Held: In an unsigned memorandum ruling on SSM in which four judges concurred, the Court accepted the Appellate Division’s conclusion that the violation of Mr. Brown’s statutory right to make a personal statement at sentencing pursuant to C.P.L. § 380.50(1) did not survive the valid appeal waiver. The Court declined to include the statutory violation within the “narrow class of nonwaivable defects” that implicate the integrity of the criminal justice system or raise public policy concerns. Claims that had “not yet reached full maturation” at the time of the appeal waiver colloquy could also be subject to its restrictions, the Court concluded. The Court also dismissed the argument that the statutory violation rendered the sentence illegal, and therefore not subject to waiver.
Judge Fahey concurred in the result on the ground that Mr.
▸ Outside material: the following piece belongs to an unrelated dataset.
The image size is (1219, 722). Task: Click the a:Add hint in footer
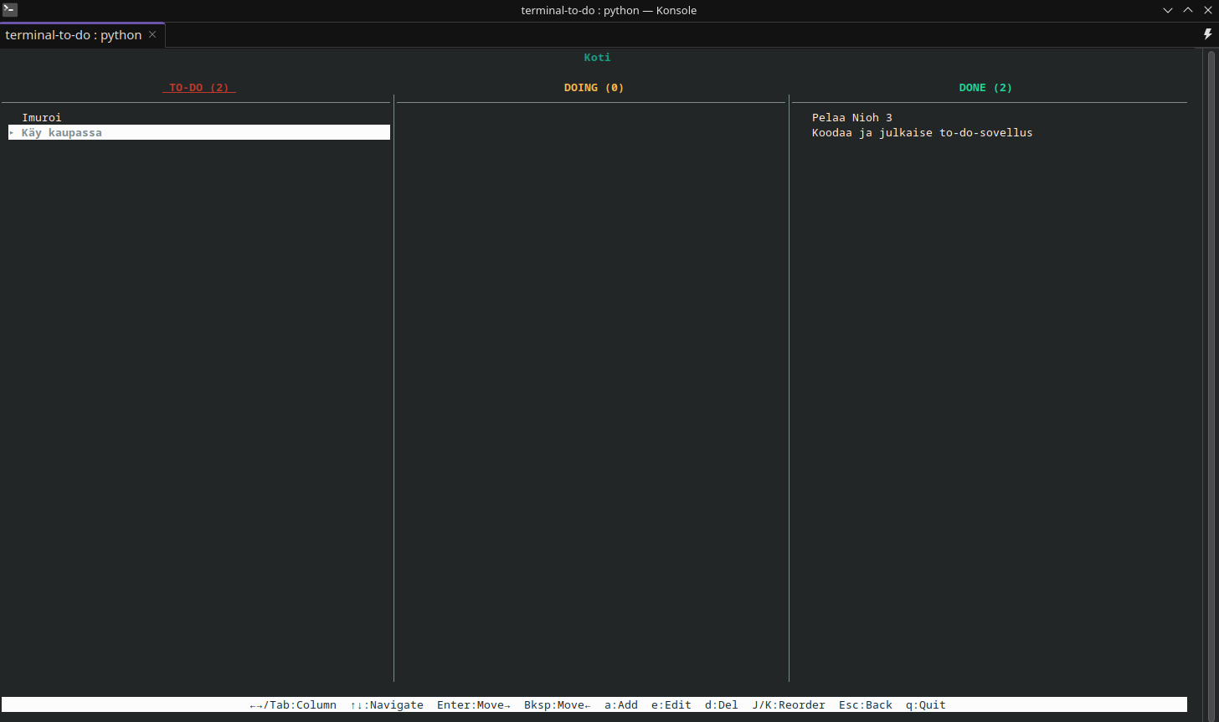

Brown’s arguments “are unpreserved.” Judge Wilson dissented.
CAL observes:
The ruling is disheartening on so many levels, many of which were eloquently described by Judge Wilson in his lengthy dissent, described below. Another cause for concern is the Court’s broad language regarding the waiver of claims that are not yet fully mature. The defense’s briefing referenced Appellate Division cases in which claims survived appeal waivers where, e.g., a sentencing court violated a plea court’s promised sentence; the prosecution refused to honor a sentence promised at the plea colloquy; and the sentencing court enhanced the promised sentence based on the defendant’s post-plea conduct. In the future, will we be able to argue that this decision’s other language focusing on the statutory right to make a personal statement limits its application to only those claims raising a violation of that right?
Judge Fahey’s conclusion that Mr. Brown’s arguments were unpreserved only merits comment because he seems to have adopted the Appellate Division’s finding wholeheartedly despite a record (albeit short) showing clear preservation by Mr. Brown himself - that, as soon as the court imposed the sentence without having afforded Mr. Brown the opportunity to speak, Mr. Brown asked, “Am I going to get a chance to talk?” If that’s not preservation, we don’t know what is.
Judge Wilson’s dissent is a great read. To explain the importance of the right to speak on one’s own behalf, Judge Wilson went all the way back to Socrates’ statement before he was sentenced in 399 BCE. The right has been recognized in English common law since the 17th century, became part of New York’s common law and was codified into New York statutory law but, Judge Wilson, noted, “[i]t stopped with George Brown.” Although defendants no longer face the death penalty if convicted of a felony, Judge Wilson noted that the statements they make at sentencing had the potential to impact the length of their incarceration and the terms of their reentry. The Appellate Division may look to their statements in deciding whether to reduce a sentence in the interest of justice. And the sentencing hearing transcript is considered by the Board of Parole. Judge Wilson also recognized a “broader institutional purpose” of the right to make a personal statement: the recognition of a defendant as a human, and not the object of a prosecution. The record did not support a finding that Mr. Brown actually bargained away his right to speak at sentencing, and the cost of a remand for resentencing (transportation to and from court) was compared to the “[t]he cost to the judicial system of turning its back on a statutory and common-law right [which is] the loss of confidence in the system itself.”